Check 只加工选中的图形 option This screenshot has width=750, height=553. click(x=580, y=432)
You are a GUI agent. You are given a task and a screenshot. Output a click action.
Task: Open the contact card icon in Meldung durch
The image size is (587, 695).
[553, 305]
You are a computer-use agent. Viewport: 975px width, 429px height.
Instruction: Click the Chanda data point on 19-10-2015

--------------------------------------------------

◆ **Your task**: Can you write out all of the rows above again, renaming "agent" to "assistant" everywhere and changing nothing else?

◆ **Problem solution**:
Check 只加工选中的图形 option This screenshot has width=750, height=553. click(x=580, y=432)
You are a GUI assistant. You are given a task and a screenshot. Output a click action.
Task: Open the contact card icon in Meldung durch
The image size is (587, 695).
[553, 305]
You are a computer-use assistant. Viewport: 975px width, 429px height.
Instruction: Click the Chanda data point on 19-10-2015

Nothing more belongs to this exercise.